In 1968 the corruption scandals that were about to envelop the Metropolitan Police were still a year away.
Between 1969 and 1972, initially following an exposé in The Sunday Times, scores of detectives would go to jail; hundreds more policemen would be forced to resign.
The Drug Squad detective “Nobby”‘ Pilcher, featured in A Song from Dead Lips, was one of those who would be prosecuted.

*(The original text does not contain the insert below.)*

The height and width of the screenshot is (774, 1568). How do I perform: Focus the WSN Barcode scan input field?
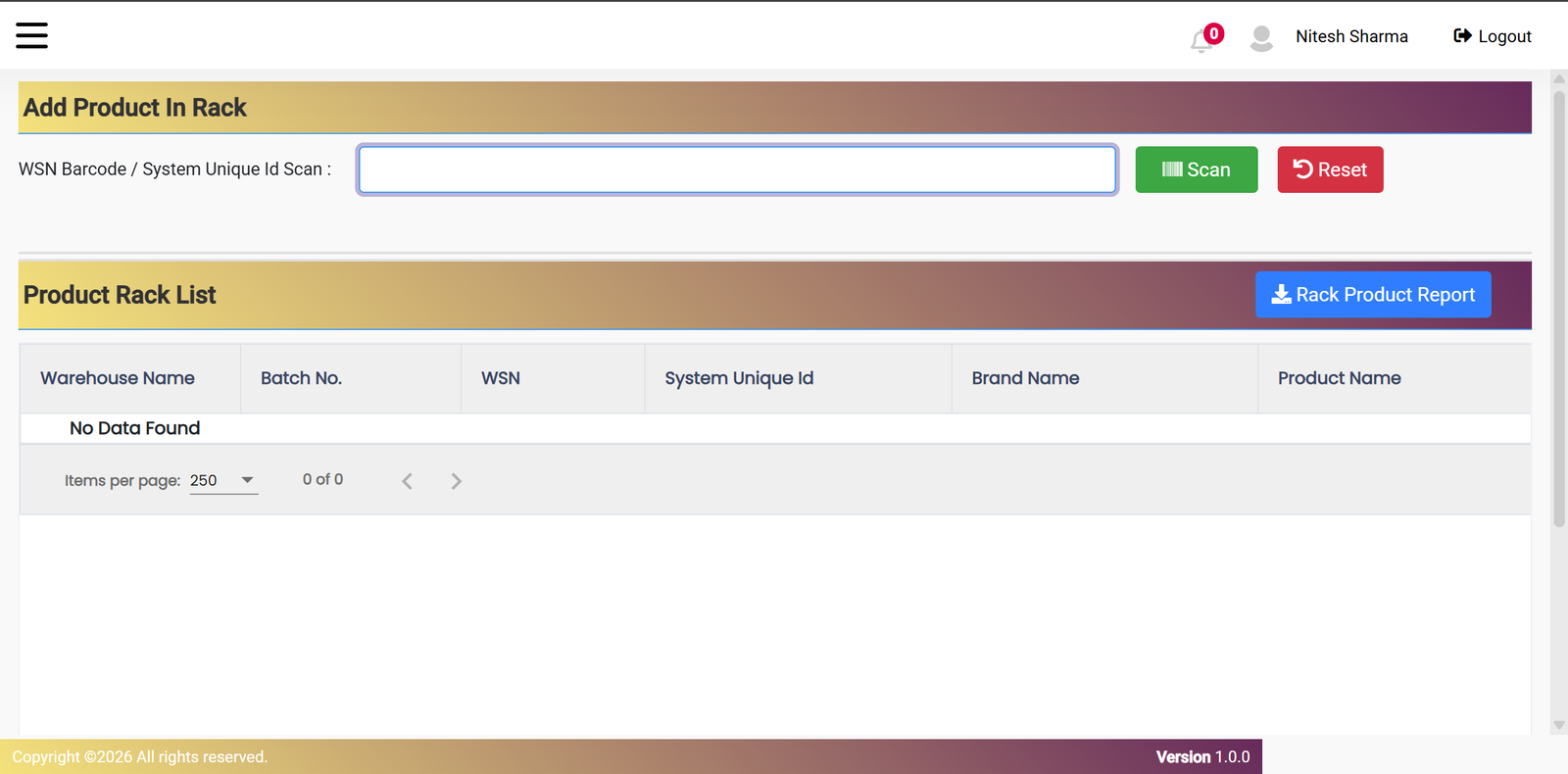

In September 1973 Detective Sergeant Norman Clement “Nobby” Pilcher was convicted on a charge of conspiracy to pervert the course of justice after it became clear that he was extorting money from victims he had framed for drug offences. In a five year career on the Drug Squad, Pilcher was responsible for arresting Donovan, Mick Jagger, Brian Jones, Keith Richards, George Harrison and John Lennon for drug offences.
Sentencing him, Justice Melford Stevenson said, “You poisoned the wells of criminal justice and you set about it deliberately.”
The “coathanger” operations, featured in A Song From Dead Lips were also commonplace, as well as the widespread practice of “fitting up” suspected criminals in order to either extort protection money for them, or simply convict them of crimes that the police had not otherwise solved.
The Sunday Times investigation as followed by Sir Robert Mark’s deep reforms of the Metropolitan Police and were bitterly resented by many serving officers at that time.